Concurrency (CON)

Goal

Maintainability:: \(\checkmark\)
Reliability:: \(\checkmark\)
Portability:: \(\checkmark\)
Performance:: \(\checkmark\)
Security:

Description

Have a plan for managing the use of concurrency in high-integrity applications having real-time requirements.

Rules

CON01, CON02, CON03

The canonical approach to applications having multiple periodic and aperiodic activities is to map those activities onto independent tasks, i.e., threads of control. The advantages for the application are both a matter of software engineering and also ease of implementation. For example, when the different periods are not harmonics of one another, the fact that each task executes independently means that the differences are trivially represented. In contrast, such periods are not easily implemented in a cyclic scheduler, which, by definition, involves only one (implicit) thread of control with one frame rate.

High integrity applications are subject to a number of stringent analyses, including, for example, safety analyses and certification against rigorous industry standards.

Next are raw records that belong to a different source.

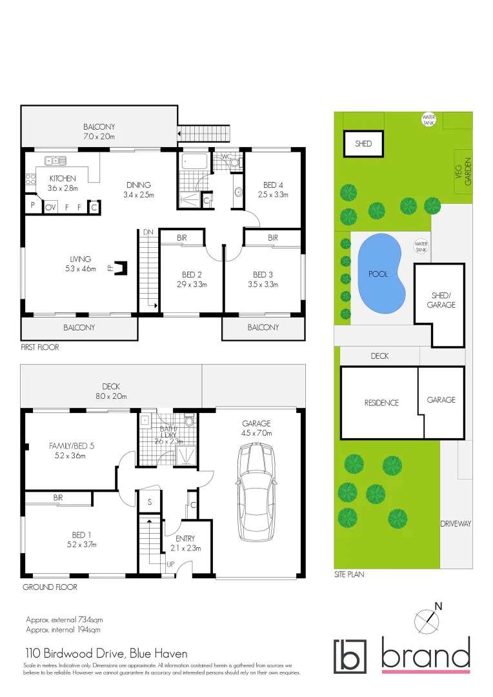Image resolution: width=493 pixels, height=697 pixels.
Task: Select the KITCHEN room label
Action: (63, 179)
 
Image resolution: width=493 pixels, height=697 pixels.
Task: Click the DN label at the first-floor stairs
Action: (148, 232)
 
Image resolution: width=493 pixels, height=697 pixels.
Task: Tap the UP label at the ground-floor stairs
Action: (170, 563)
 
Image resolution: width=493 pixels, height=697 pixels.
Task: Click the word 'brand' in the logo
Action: (425, 655)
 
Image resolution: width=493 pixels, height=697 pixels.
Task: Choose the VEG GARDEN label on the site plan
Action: (464, 172)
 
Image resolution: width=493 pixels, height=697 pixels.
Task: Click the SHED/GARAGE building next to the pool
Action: (439, 304)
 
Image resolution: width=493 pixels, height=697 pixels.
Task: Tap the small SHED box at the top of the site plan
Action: (363, 143)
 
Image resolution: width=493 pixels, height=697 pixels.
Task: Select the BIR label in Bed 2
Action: (182, 238)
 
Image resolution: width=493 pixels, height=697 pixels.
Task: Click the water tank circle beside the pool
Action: (421, 246)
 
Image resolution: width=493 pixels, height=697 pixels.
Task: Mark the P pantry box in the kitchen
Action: (32, 207)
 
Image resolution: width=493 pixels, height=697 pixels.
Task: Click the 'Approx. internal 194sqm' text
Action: (63, 629)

In addition, high integrity applications with real-time requirements must undergo timing analysis because they must be shown to meet deadlines prior to deployment -- failure to meet hard deadlines is unacceptable in this domain.

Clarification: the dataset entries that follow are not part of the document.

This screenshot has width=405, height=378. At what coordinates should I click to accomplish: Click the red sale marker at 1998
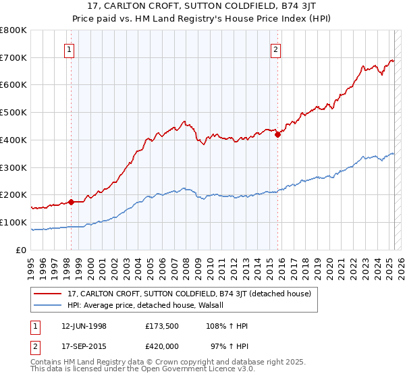(x=71, y=202)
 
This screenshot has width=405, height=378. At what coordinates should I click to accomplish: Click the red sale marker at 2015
(x=277, y=134)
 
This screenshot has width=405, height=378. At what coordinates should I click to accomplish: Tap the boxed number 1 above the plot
(x=71, y=48)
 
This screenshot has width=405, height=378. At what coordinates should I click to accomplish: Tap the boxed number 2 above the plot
(x=276, y=48)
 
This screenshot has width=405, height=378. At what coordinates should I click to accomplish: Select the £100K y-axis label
(x=14, y=222)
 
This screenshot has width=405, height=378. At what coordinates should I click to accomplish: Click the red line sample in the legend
(x=47, y=294)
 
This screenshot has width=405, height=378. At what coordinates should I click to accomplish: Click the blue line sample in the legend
(x=47, y=305)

These analyses are applied both to the application and to the implementation of the underlying run-time library. However, analysis of the complete set of general Ada tasking features is not tractable, neither technically nor in terms of cost. A subset of the language is required.

The Ravenscar profile [AdaRM2016] is a subset of the Ada concurrency facilities that supports determinism, schedulability analysis, constrained memory utilization, and certification to the highest integrity levels. Four distinct application domains are specifically intended:

Hard real-time applications requiring predictability,

Safety-critical systems requiring formal, stringent certification,

High-integrity applications requiring formal static analysis and verification,

Embedded applications requiring both a small memory footprint and low execution overhead.

Those tasking constructs that preclude analysis at the source level or analysis of the tasking portion of the underlying run-time library are disallowed.

The Ravenscar profile is necessarily strict in terms of what it removes so that it can support the stringent analyses, such as safety analysis, that go beyond the timing analysis required for real-time applications. In addition, the strict subset facilitates that timing analysis in the first place.

However, not all high-integrity applications are amenable to expression in the Ravenscar profile subset. The Jorvik profile [AdaRM2020] is an alternative subset of the Ada concurrency facilities. It is based directly on the Ravenscar profile but removes selected restrictions in order to increase expressive power, while retaining analyzability and performance. As a result, typical idioms for protected objects can be used, for example, and relative delays statements are allowed. Timing analysis is still possible but slightly more complicated, and the underlying run-time library is slightly larger and more complex.

When the most stringent analyses are required and the tightest timing is involved, use the Ravenscar profile. When a slight increase in complexity is tolerable, i.e., in those cases not undergoing all of these stringent analyses, consider using the Jorvik profile.